Stored records:
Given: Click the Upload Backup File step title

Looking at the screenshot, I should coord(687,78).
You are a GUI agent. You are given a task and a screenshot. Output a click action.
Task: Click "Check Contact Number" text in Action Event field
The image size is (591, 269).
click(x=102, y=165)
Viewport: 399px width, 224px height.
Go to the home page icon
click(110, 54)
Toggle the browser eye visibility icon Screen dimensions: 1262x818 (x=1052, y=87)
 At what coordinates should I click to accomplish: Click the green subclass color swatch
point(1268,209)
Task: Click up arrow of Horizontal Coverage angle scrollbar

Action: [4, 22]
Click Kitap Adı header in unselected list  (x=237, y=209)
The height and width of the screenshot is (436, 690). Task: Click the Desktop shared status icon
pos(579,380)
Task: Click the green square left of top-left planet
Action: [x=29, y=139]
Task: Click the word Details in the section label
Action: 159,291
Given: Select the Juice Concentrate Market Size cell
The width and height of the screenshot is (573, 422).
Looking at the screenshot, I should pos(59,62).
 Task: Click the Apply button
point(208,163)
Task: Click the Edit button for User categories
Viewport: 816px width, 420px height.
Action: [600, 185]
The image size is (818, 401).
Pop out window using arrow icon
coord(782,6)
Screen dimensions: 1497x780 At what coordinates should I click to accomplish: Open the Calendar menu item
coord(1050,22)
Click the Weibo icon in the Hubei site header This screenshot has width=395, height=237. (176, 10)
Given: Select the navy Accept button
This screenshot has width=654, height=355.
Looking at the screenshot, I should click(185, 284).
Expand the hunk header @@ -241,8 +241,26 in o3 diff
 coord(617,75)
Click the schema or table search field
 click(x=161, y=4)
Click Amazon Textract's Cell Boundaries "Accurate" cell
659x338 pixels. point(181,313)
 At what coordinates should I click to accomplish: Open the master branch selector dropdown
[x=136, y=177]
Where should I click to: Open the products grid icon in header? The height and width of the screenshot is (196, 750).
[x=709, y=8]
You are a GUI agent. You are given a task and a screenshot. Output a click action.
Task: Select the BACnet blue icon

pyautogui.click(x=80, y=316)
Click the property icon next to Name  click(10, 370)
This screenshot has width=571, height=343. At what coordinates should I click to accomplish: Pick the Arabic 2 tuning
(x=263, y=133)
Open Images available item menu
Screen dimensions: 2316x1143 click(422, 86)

TASK: Copy out exactly the lines running from the line with "Viewport: 816px width, 420px height." to the end of the records, inclusive.

OUTPUT:
Viewport: 816px width, 420px height.
Action: [600, 185]
The image size is (818, 401).
Pop out window using arrow icon
coord(782,6)
Screen dimensions: 1497x780 At what coordinates should I click to accomplish: Open the Calendar menu item
coord(1050,22)
Click the Weibo icon in the Hubei site header This screenshot has width=395, height=237. (176, 10)
Given: Select the navy Accept button
This screenshot has width=654, height=355.
Looking at the screenshot, I should click(185, 284).
Expand the hunk header @@ -241,8 +241,26 in o3 diff
 coord(617,75)
Click the schema or table search field
 click(x=161, y=4)
Click Amazon Textract's Cell Boundaries "Accurate" cell
659x338 pixels. point(181,313)
 At what coordinates should I click to accomplish: Open the master branch selector dropdown
[x=136, y=177]
Where should I click to: Open the products grid icon in header? The height and width of the screenshot is (196, 750).
[x=709, y=8]
You are a GUI agent. You are given a task and a screenshot. Output a click action.
Task: Select the BACnet blue icon

pyautogui.click(x=80, y=316)
Click the property icon next to Name  click(10, 370)
This screenshot has width=571, height=343. At what coordinates should I click to accomplish: Pick the Arabic 2 tuning
(x=263, y=133)
Open Images available item menu
Screen dimensions: 2316x1143 click(422, 86)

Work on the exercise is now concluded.